Department of Biology, Massachusetts Institute of Technology, Cambridge, 02139, USA.
Cell. 2012 Sep 28;151(1):206-20. doi: 10.1016/j.cell.2012.07.035. Epub 2012 Sep 12.
Heart development is exquisitely sensitive to the precise temporal regulation of thousands of genes that govern developmental decisions during differentiation. However, we currently lack a detailed understanding of how chromatin and gene expression patterns are coordinated during developmental transitions in the cardiac lineage. Here, we interrogated the transcriptome and several histone modifications across the genome during defined stages of cardiac differentiation. We find distinct chromatin patterns that are coordinated with stage-specific expression of functionally related genes, including many human disease-associated genes. Moreover, we discover a novel preactivation chromatin pattern at the promoters of genes associated with heart development and cardiac function. We further identify stage-specific distal enhancer elements and find enriched DNA binding motifs within these regions that predict sets of transcription factors that orchestrate cardiac differentiation. Together, these findings form a basis for understanding developmentally regulated chromatin transitions during lineage commitment and the molecular etiology of congenital heart disease.
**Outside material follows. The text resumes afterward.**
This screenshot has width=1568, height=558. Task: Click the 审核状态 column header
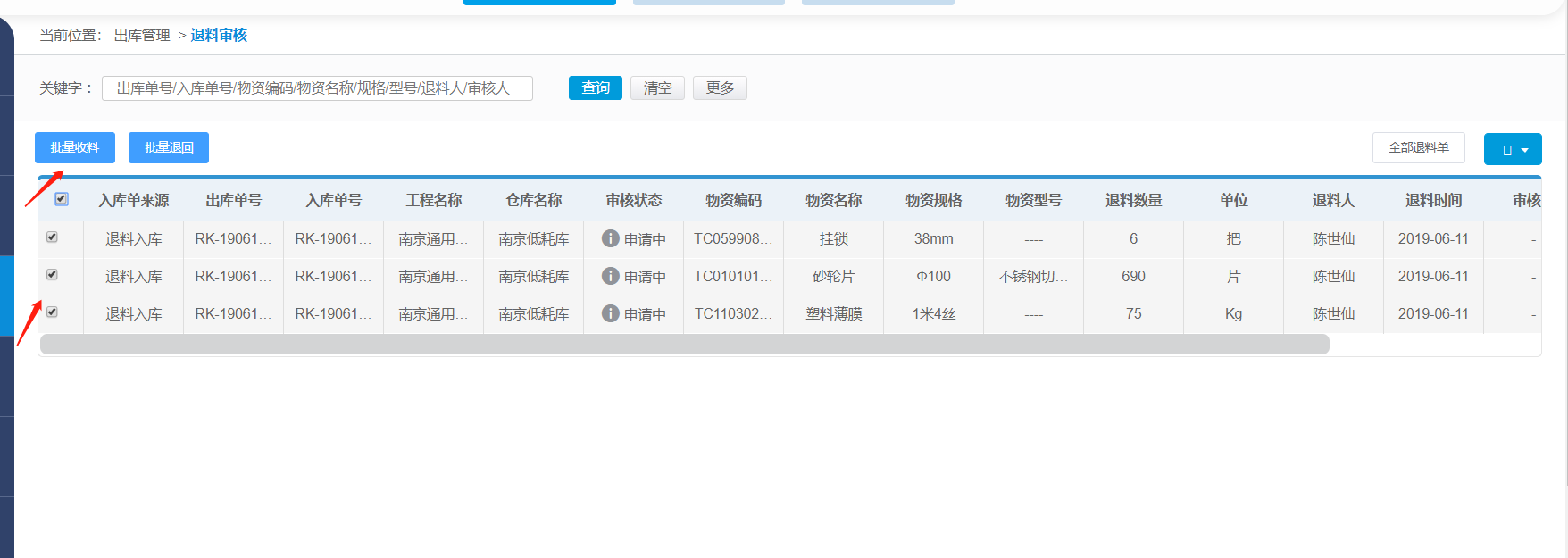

心脏发育对数千个基因的精确时间调控极为敏感,这些基因在分化过程中决定着发育决策。然而,我们目前还不清楚染色质和基因表达模式在心脏谱系的发育转变过程中是如何协调的。在这里,我们在心脏分化的特定阶段检测了基因组中的转录组和几种组蛋白修饰。我们发现了与功能相关基因(包括许多与人类疾病相关的基因)的特定阶段特异性表达相协调的独特染色质模式。此外,我们在与心脏发育和心脏功能相关的基因的启动子处发现了一种新的预激活染色质模式。我们进一步鉴定了特定阶段的远端增强子元件,并在这些区域内发现了丰富的 DNA 结合基序,这些基序预测了协调心脏分化的转录因子集合。总之,这些发现为理解谱系决定和先天性心脏病的分子病因学过程中发育调控的染色质转变奠定了基础。